__Brief__.
The records below must be returned in full and unaltered.

__Available records__.
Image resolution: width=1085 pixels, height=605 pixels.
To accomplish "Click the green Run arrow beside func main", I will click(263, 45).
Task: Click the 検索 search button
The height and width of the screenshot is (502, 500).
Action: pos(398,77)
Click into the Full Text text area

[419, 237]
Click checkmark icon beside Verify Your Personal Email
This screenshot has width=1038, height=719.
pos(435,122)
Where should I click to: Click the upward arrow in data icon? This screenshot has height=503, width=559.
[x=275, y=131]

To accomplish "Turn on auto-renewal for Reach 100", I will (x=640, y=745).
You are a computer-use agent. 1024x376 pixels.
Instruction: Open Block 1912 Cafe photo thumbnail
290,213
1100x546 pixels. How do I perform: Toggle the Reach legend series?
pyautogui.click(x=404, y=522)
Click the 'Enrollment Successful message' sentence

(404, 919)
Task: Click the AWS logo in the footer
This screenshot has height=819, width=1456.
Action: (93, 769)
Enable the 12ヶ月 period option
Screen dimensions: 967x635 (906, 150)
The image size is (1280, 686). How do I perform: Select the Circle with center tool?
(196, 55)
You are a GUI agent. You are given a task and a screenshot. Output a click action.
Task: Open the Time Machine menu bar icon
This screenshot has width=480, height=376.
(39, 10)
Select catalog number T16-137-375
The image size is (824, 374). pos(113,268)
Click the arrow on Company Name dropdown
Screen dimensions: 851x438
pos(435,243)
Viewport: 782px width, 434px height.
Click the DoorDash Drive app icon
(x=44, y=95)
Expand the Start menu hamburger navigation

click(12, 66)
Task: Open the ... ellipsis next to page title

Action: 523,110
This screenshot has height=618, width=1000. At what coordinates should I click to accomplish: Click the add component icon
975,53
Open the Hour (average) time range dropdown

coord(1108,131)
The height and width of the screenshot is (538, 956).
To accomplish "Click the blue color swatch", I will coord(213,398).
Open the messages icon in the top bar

__Answer to the problem__.
Image resolution: width=1085 pixels, height=605 pixels.
To accomplish "Click the green Run arrow beside func main", I will click(263, 45).
Task: Click the 検索 search button
The height and width of the screenshot is (502, 500).
Action: pos(398,77)
Click into the Full Text text area

[419, 237]
Click checkmark icon beside Verify Your Personal Email
This screenshot has width=1038, height=719.
pos(435,122)
Where should I click to: Click the upward arrow in data icon? This screenshot has height=503, width=559.
[x=275, y=131]

To accomplish "Turn on auto-renewal for Reach 100", I will (x=640, y=745).
You are a computer-use agent. 1024x376 pixels.
Instruction: Open Block 1912 Cafe photo thumbnail
290,213
1100x546 pixels. How do I perform: Toggle the Reach legend series?
pyautogui.click(x=404, y=522)
Click the 'Enrollment Successful message' sentence

(404, 919)
Task: Click the AWS logo in the footer
This screenshot has height=819, width=1456.
Action: (93, 769)
Enable the 12ヶ月 period option
Screen dimensions: 967x635 (906, 150)
The image size is (1280, 686). How do I perform: Select the Circle with center tool?
(196, 55)
You are a GUI agent. You are given a task and a screenshot. Output a click action.
Task: Open the Time Machine menu bar icon
This screenshot has width=480, height=376.
(39, 10)
Select catalog number T16-137-375
The image size is (824, 374). pos(113,268)
Click the arrow on Company Name dropdown
Screen dimensions: 851x438
pos(435,243)
Viewport: 782px width, 434px height.
Click the DoorDash Drive app icon
(x=44, y=95)
Expand the Start menu hamburger navigation

click(12, 66)
Task: Open the ... ellipsis next to page title

Action: 523,110
This screenshot has height=618, width=1000. At what coordinates should I click to accomplish: Click the add component icon
975,53
Open the Hour (average) time range dropdown

coord(1108,131)
The height and width of the screenshot is (538, 956).
To accomplish "Click the blue color swatch", I will coord(213,398).
Open the messages icon in the top bar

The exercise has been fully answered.